Si no estás realmente en ese punto, no lo digas. Las amenazas que no se cumplen erosionan la confianza y le dan a la otra persona la señal de que puede seguir igual.

Si sí estás en ese punto, podés decirlo — pero con claridad y sin crueldad: “Necesito que busquemos ayuda porque no puedo seguir viendo esto sin hacer nada.”


Lo que puede pasar después

Si la respuesta es la negación

Es la respuesta más frecuente. “Yo no tengo ningún problema.” “Exagerás.” “Todo el mundo hace lo mismo.”

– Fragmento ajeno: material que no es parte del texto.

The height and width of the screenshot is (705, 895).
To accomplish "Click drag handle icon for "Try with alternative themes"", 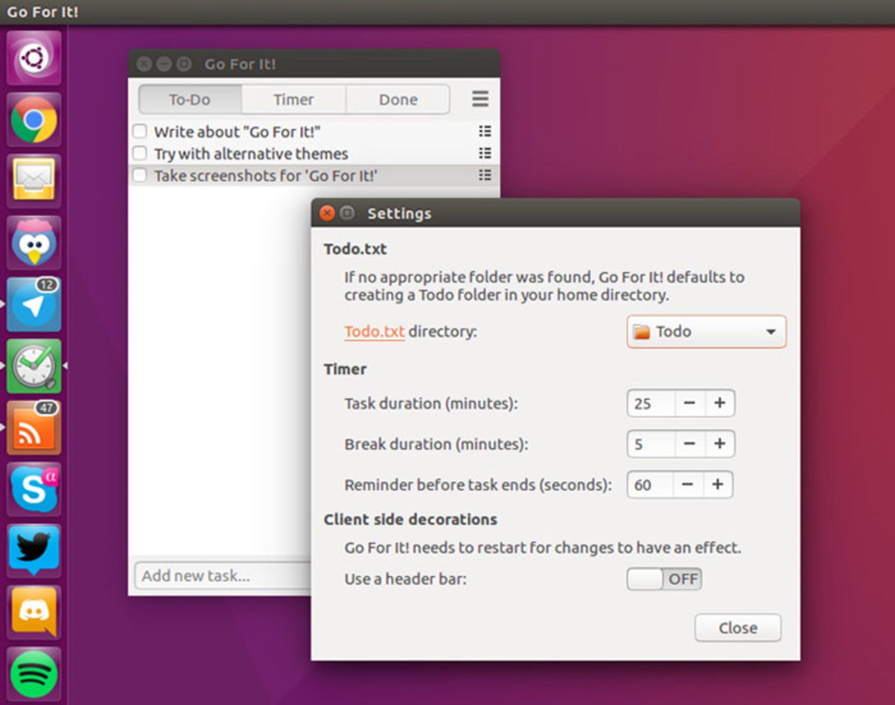I will pos(485,154).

No discutas. No insistas en esa misma conversación. Dejá la puerta abierta:

“Entiendo que no lo veas así. Yo lo veo diferente. Sigo acá cuando quieras hablar.”

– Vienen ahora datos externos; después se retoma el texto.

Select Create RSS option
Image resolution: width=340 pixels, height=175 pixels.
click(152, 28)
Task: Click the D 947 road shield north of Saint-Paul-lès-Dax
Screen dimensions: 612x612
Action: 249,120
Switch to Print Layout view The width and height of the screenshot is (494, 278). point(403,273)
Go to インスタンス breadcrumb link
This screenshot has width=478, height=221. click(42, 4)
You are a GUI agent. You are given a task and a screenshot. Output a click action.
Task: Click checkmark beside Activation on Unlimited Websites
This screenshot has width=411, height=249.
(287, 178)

Y seguí buscando apoyo para vos mismo, porque esto también te afecta a vos.

Si la respuesta es el enojo

Respirá. No escalés. Si se pone muy intensa la situación, está bien decir: “Veo que esto te generó mucho malestar. No es mi intención hacerte daño. Podemos seguir hablando cuando estés más tranquilo.”

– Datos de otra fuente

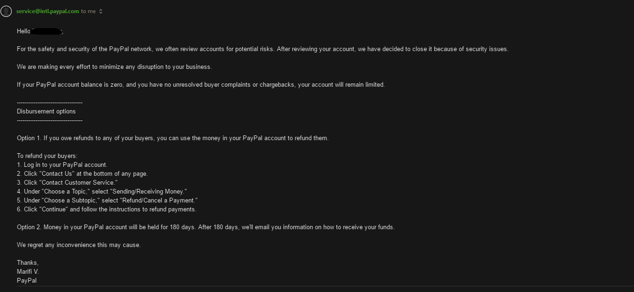The width and height of the screenshot is (634, 292).
Task: Click step 6 mentioning "Continue"
Action: click(106, 210)
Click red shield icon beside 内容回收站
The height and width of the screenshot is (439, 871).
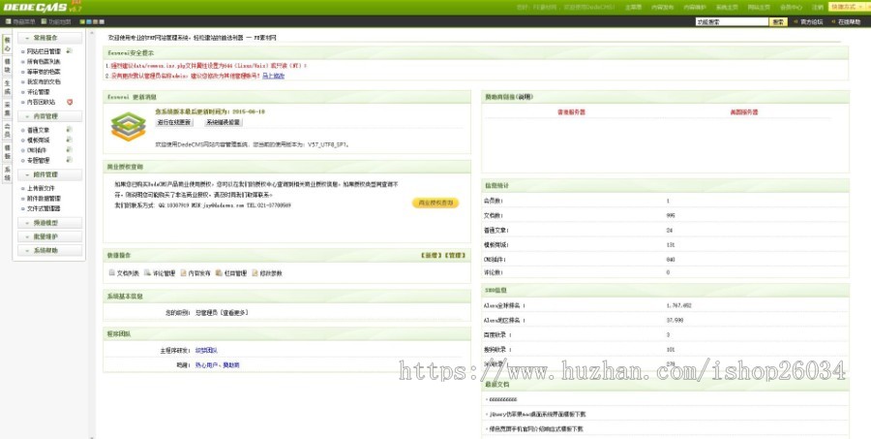(70, 101)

El enojo a veces es la superficie de algo más profundo: vergüenza, miedo, dolor.

Si la respuesta es la apertura

A veces pasa. La persona llora. Dice que sabe que tiene un problema. Dice que no sabe cómo parar.

En ese momento no es el momento de dar soluciones. Es el momento de estar presente. De escuchar. Y, cuando sea el momento, de decir: “Hay personas que pueden ayudarnos. ¿Querés que busquemos información juntos?”

Ese “juntos” es fundamental.


Cuidarte mientras acompañás

Una persona tomando un té cerca de una ventana con luz natural, en actitud de calma

Esto se dice poco y debería decirse mucho más.

Acompañar a alguien con un consumo problemático es agotador. Genera angustia, frustración, culpa, vergüenza. Muchas veces los familiares llevan años absorbiendo consecuencias, cubriendo situaciones, gestionando crisis — y creyendo que eso es ayudar.

No siempre lo es.

Buscar apoyo profesional para vos también es parte de esto. No como abandono de la persona que querés, sino como condición para poder seguir estando. Los grupos de orientación para familias, la consulta psicológica propia, los espacios de contención — todo eso forma parte del proceso.

En RECONOCERSE trabajamos con las familias como parte integral del tratamiento, porque sabemos que la recuperación no es solo de quien consume. Es de todo el sistema que los rodea.


Una última cosa

Si llegaste hasta acá, es porque tenés mucho amor por esa persona. Y porque ese amor te trajo acá a buscar cómo hacer algo.

Eso es extraordinario.

No tenés que tener todo resuelto para hablar. No tenés que esperar el momento perfecto. No tenés que saber exactamente qué decir.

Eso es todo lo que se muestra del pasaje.